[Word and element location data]
********
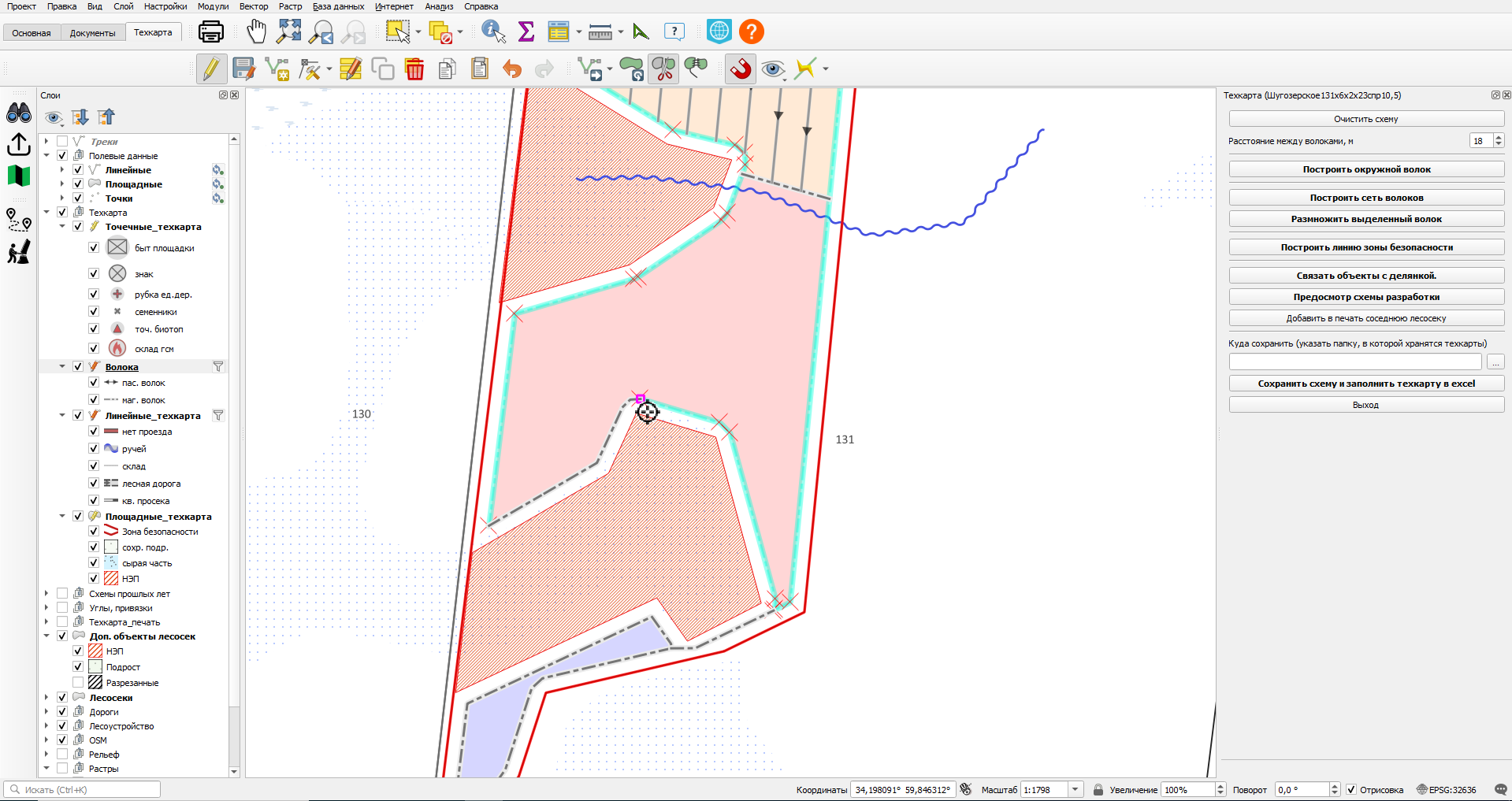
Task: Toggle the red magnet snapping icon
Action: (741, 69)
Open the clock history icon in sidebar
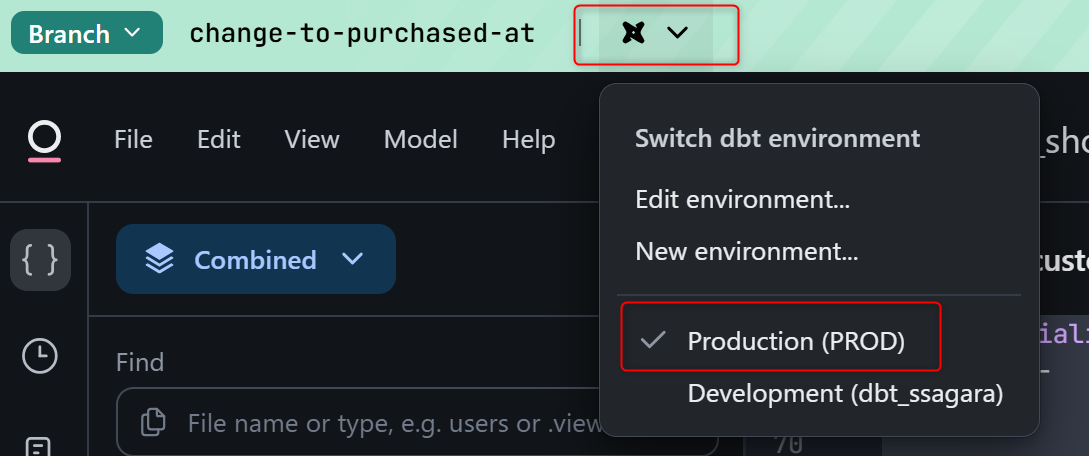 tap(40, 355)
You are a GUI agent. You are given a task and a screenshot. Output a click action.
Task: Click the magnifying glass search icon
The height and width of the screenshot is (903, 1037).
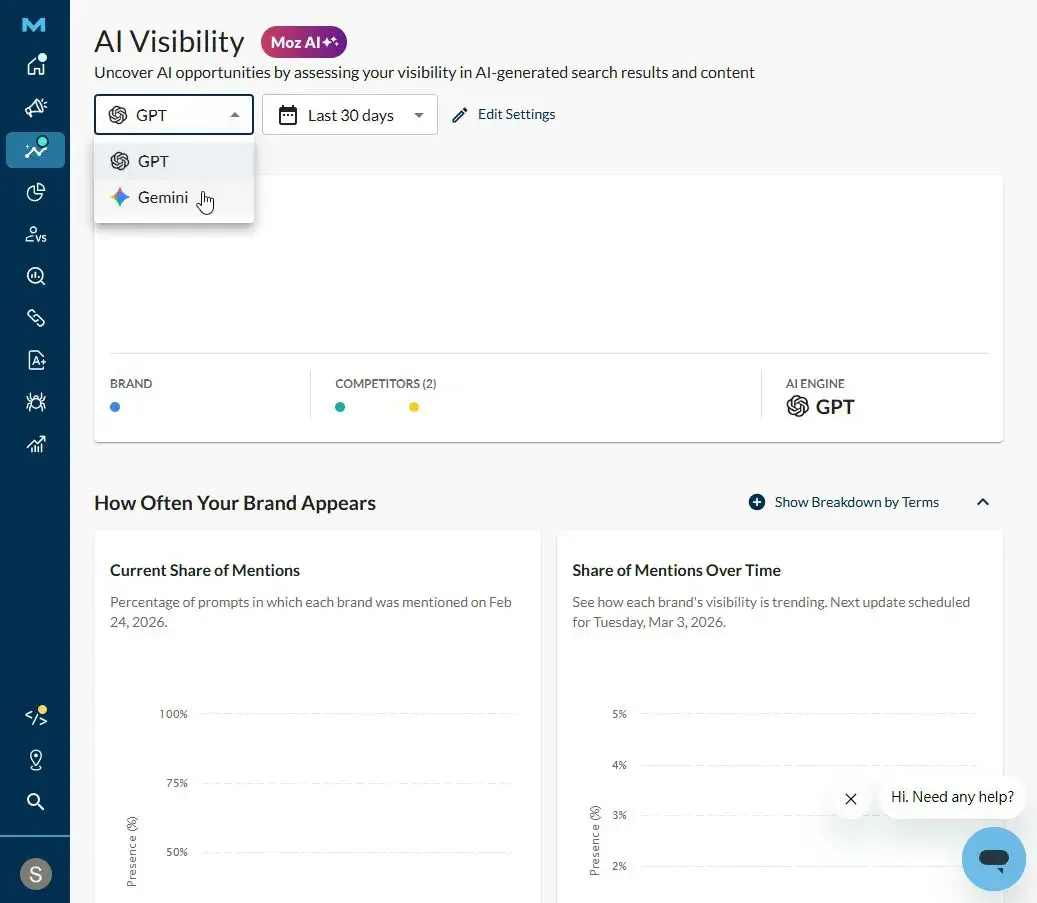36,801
********
-- AIM --
Express all of the data above as a Markdown table with the columns Row and Line, giving each nonblank line its own numbered row. Leave the pictures out.

-- SOLUTION FOR THIS EXERCISE --
| Row | Line |
|---|---|
| 1 | Task: Toggle the red magnet snapping icon |
| 2 | Action: (741, 69) |
| 3 | Open the clock history icon in sidebar |
| 4 |  tap(40, 355) |
| 5 | You are a GUI agent. You are given a task and a screenshot. Output a click action. |
| 6 | Task: Click the magnifying glass search icon |
| 7 | The height and width of the screenshot is (903, 1037). |
| 8 | 36,801 |